US Senators Near Breakthrough on Crypto Market Structure Bill Despite Shutdown.

Despite the ongoing government shutdown, lawmakers are closing in on finalizing the crypto market structure bill, with 90% of the framework reportedly agreed upon and key debates now centering on decentralized finance and stablecoin rules.

Senators Edge Closer to Crypto Market Structure Bill Amid Shutdown

The United States Senate is pushing forward on the long-awaited crypto market structure bill despite the ongoing government shutdown, signaling a rare moment of bipartisan focus on digital asset regulation. Coinbase CEO Brian Armstrong shared that nearly all major components of the crypto market structure bill are already in alignment, with the last stretch focusing mainly on how decentralized finance should be governed without hindering innovation.

Armstrong expressed optimism that the final draft of the crypto market structure bill could be ready before Thanksgiving, marking what could be a landmark step for the US crypto industry.
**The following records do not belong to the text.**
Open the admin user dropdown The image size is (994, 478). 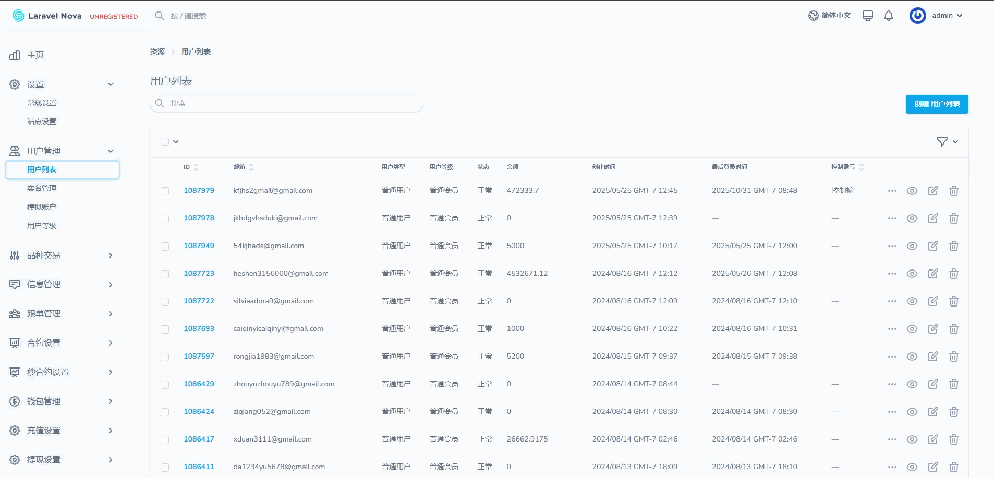pos(937,16)
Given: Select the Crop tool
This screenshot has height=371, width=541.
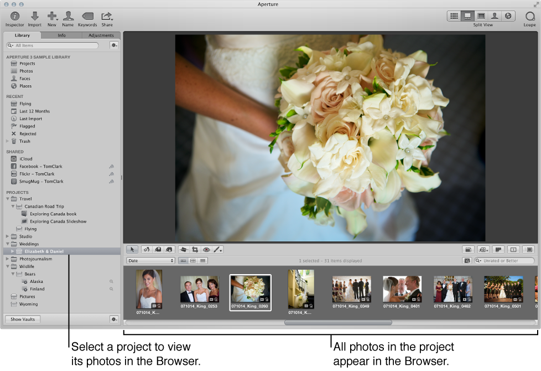Looking at the screenshot, I should coord(195,250).
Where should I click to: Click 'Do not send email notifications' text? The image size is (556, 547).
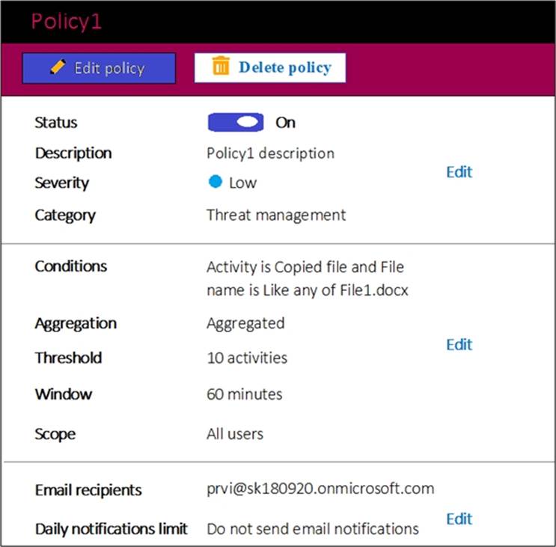[x=313, y=528]
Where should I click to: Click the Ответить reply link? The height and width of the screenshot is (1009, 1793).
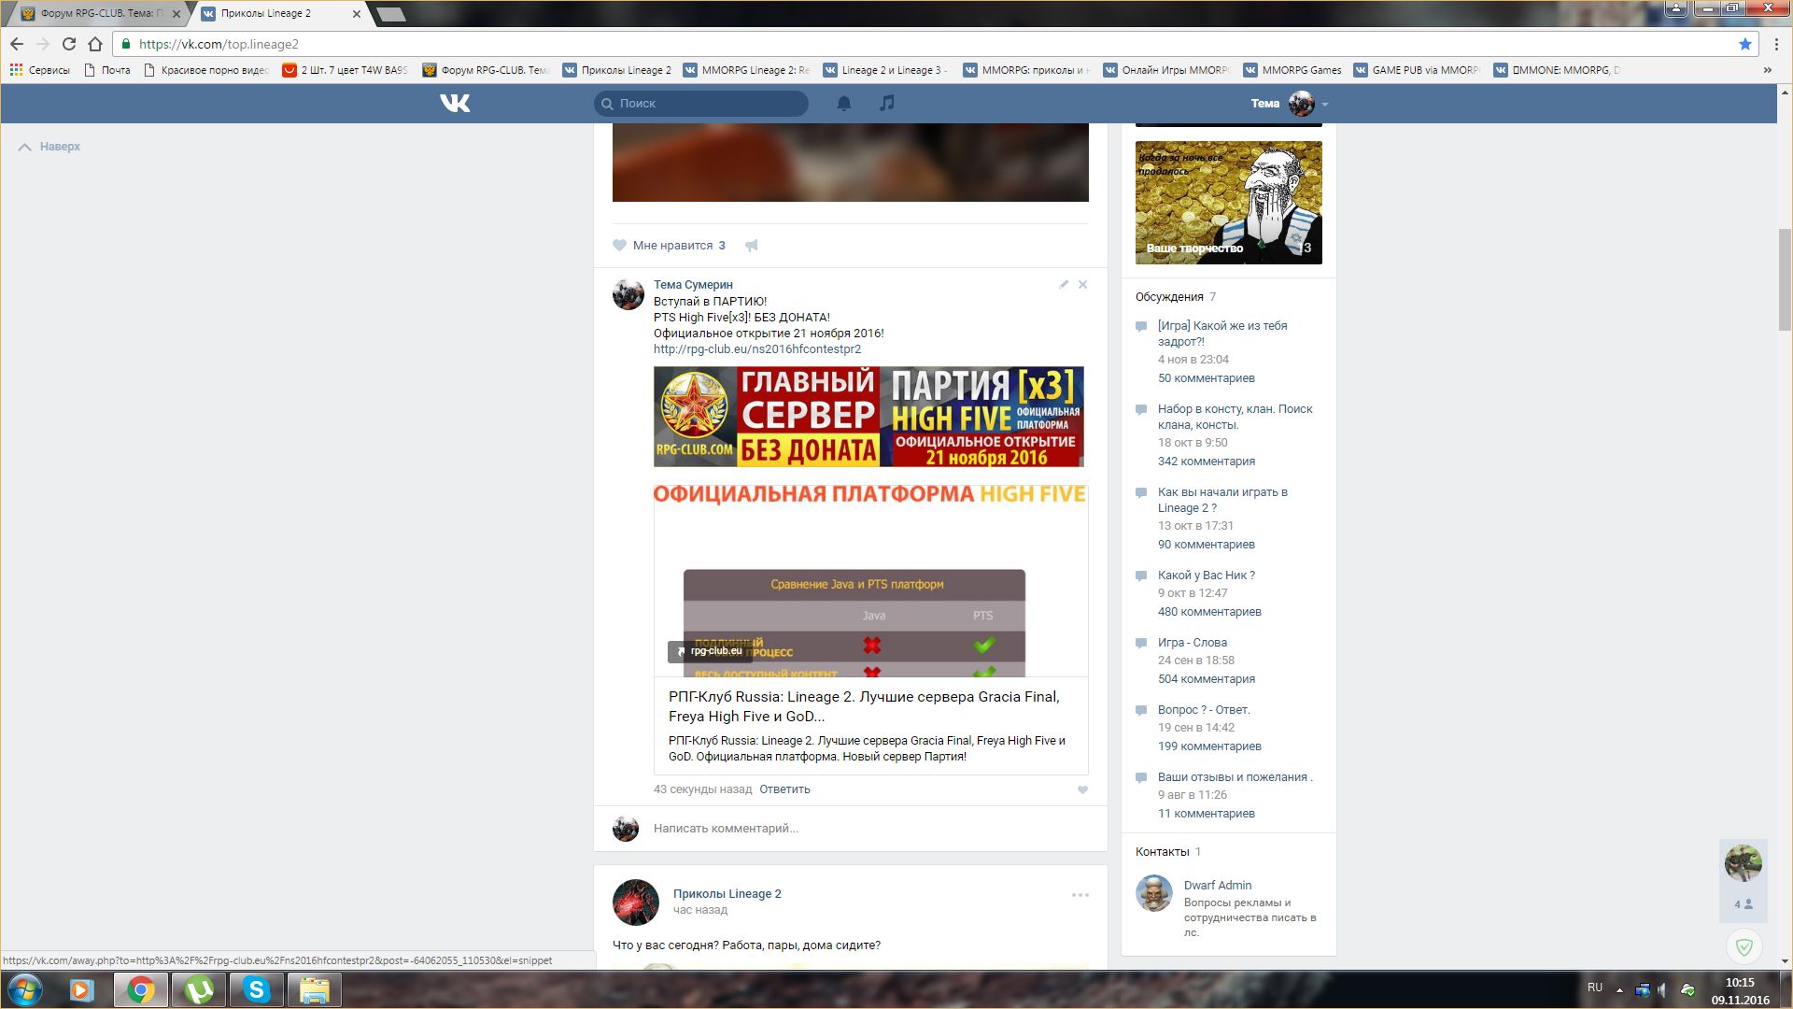784,789

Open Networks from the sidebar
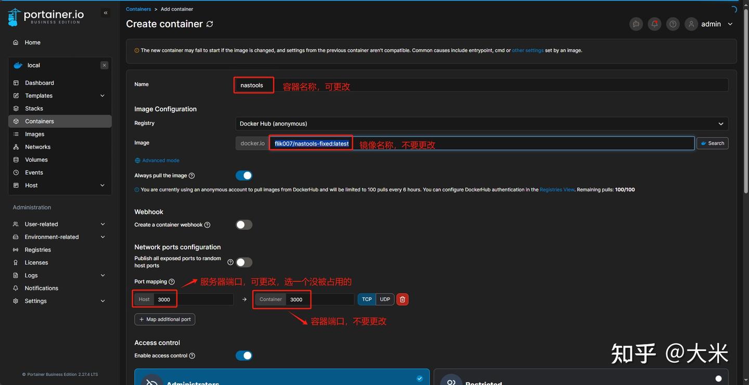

In a recent update on X, he emphasized that the Senate’s work continues uninterrupted, even as much of Washington remains stalled.

According to Armstrong, approximately 90 percent of the legislative groundwork is complete, leaving the remaining 10 percent centered on complex issues surrounding decentralized finance. Lawmakers are said to be balancing regulatory clarity with the need to safeguard open-source innovation that powers DeFi protocols.

DeFi and Stablecoins Take Center Stage in Policy Talks

One of the central challenges in finalizing the crypto market structure bill lies in drawing boundaries between centralized and decentralized entities. Armstrong stressed that while platforms like Coinbase should be regulated, decentralized protocols should remain outside the purview of traditional financial oversight.

This nuanced approach aims to preserve the very foundation of decentralized finance while ensuring compliance and consumer protection in the centralized sector. Lawmakers are reportedly working with industry experts to develop a structure that promotes transparency and accountability without stifling innovation.

Stablecoins have also become a pivotal talking point in the crypto market structure bill, especially after the passage of the GENIUS Act earlier this year. The legislation established baseline standards for stablecoin reserves, transparency, and consumer safeguards, setting the tone for future digital currency oversight.

However, Armstrong warned that the banking lobby is attempting to roll back parts of the stablecoin framework, particularly around reward and yield distribution. He accused major banks of trying to “re-litigate” established policies, framing their efforts as a move to suppress competition in the growing digital payments sector.

Banking Industry Pushes Back Against Stablecoin Rules

While the GENIUS Act prohibits stablecoin issuers from offering direct interest payments, the law does not extend the same restriction to crypto exchanges. This technical detail has stirred strong opposition from banking groups such as the Bank Policy Institute, which argues that exchanges could use this gap to indirectly offer yield-bearing stablecoins.

The Institute claims that this structure undermines the intent of the GENIUS Act and allows exchanges to sidestep consumer protection measures. Yet industry advocates view this as an overreach, suggesting that traditional banks are reacting to competitive pressure rather than regulatory inconsistency.

According to New York University professor Austin Campbell, many in the banking sector are growing anxious about the expanding appeal of stablecoins. He noted that stablecoin holders could soon enjoy more flexible returns than conventional bank customers, which threatens the traditional banking model built on low-interest deposits.

This tension underscores a broader shift in the financial landscape as digital assets move from speculative instruments to viable payment and savings tools. The crypto market structure bill is expected to formalize how such innovations coexist with the existing financial system, potentially reshaping the balance between Wall Street and blockchain technology.

What the Final Stretch Could Mean for the Crypto Industry

If completed as planned, the crypto market structure bill could bring long-awaited clarity to one of the most contested areas of US financial policy. Clear definitions for market intermediaries, investor protections, and DeFi exemptions could help unlock institutional confidence while preventing regulatory overreach.

Armstrong’s remarks highlight a growing sense of urgency among policymakers to keep the United States competitive in digital finance. He noted that despite political turbulence, the Senate’s progress reflects an emerging consensus on how to govern the crypto economy responsibly.

For the wider industry, the crypto market structure bill represents more than just a regulatory milestone it signals a shift toward legitimacy. As the legislation nears completion, it could set a global precedent for integrating decentralized systems within a transparent, enforceable framework.

The final draft, if delivered by Thanksgiving, may determine not only the future of crypto trading in America but also the country’s leadership in the global digital asset race.

Disclaimer: Parts of this article were generated with the assistance from AI tools and reviewed by our editorial team to ensure accuracy and adherence to our standards.